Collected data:

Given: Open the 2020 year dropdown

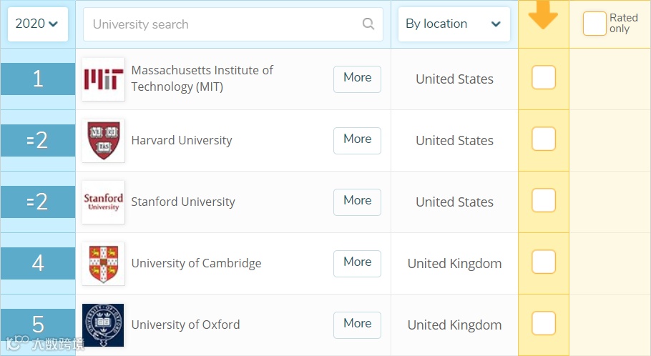Looking at the screenshot, I should click(x=37, y=24).
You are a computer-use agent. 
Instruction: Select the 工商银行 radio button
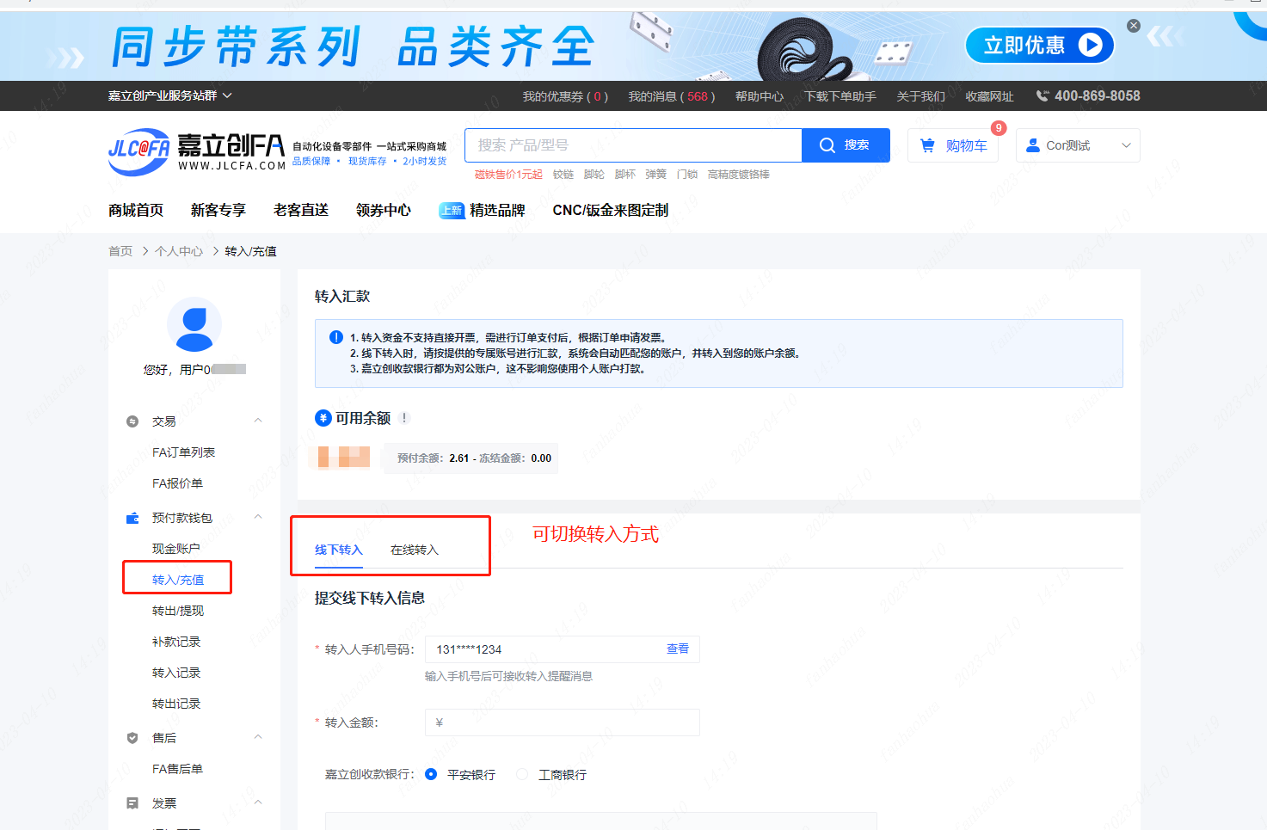coord(522,775)
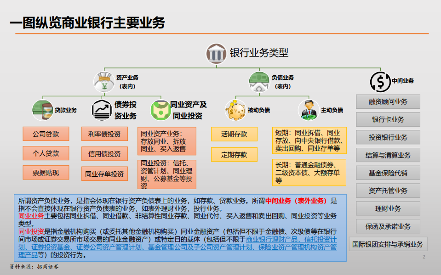Click the growth chart icon for 债券投资业务
441x275 pixels.
coord(102,109)
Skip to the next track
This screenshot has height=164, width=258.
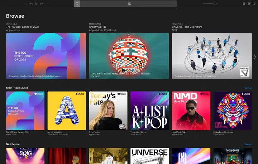[42, 4]
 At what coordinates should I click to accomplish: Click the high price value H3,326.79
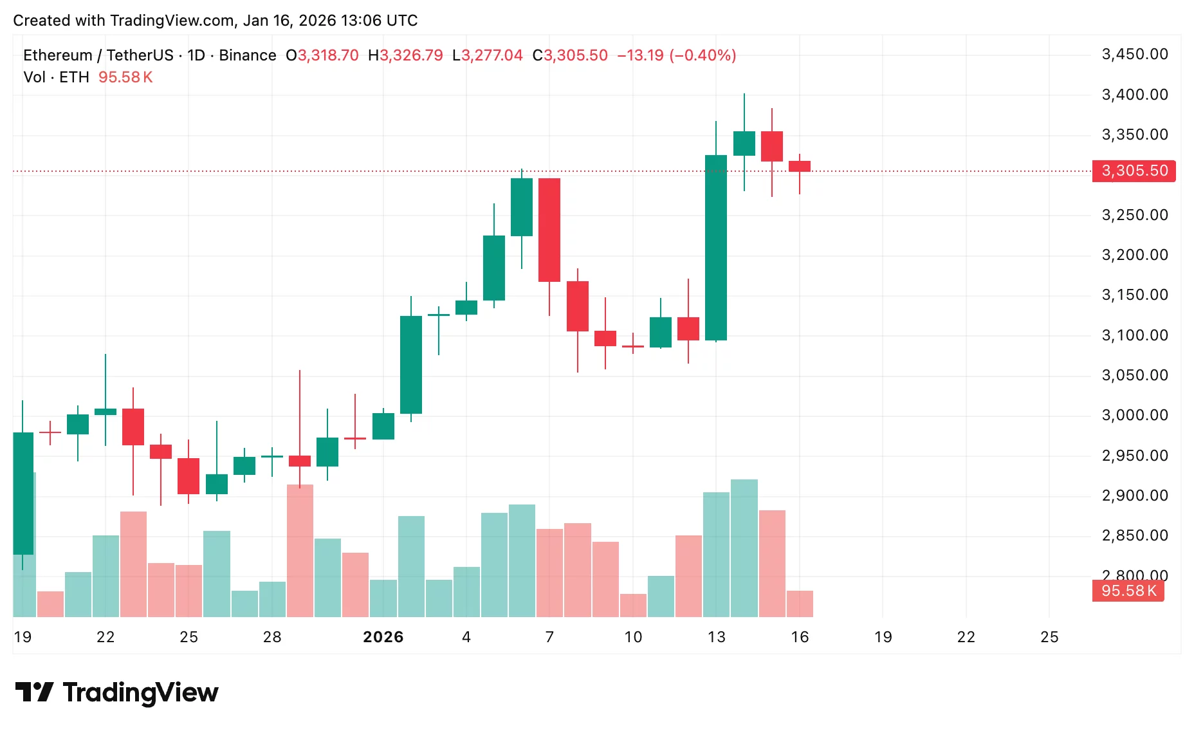point(405,55)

== What is required ==
Starting with the line that contains "You are a computer-use agent.", give the lines again exactly as they appear through the last line of the data, pictures excluded.

== Response ==
You are a computer-use agent. 
Instruction: Select the 工商银行 radio button
coord(522,775)
Click the growth chart icon for 债券投资业务
441x275 pixels.
coord(102,109)
Skip to the next track
This screenshot has height=164, width=258.
[42, 4]
 At what coordinates should I click to accomplish: Click the high price value H3,326.79
point(405,55)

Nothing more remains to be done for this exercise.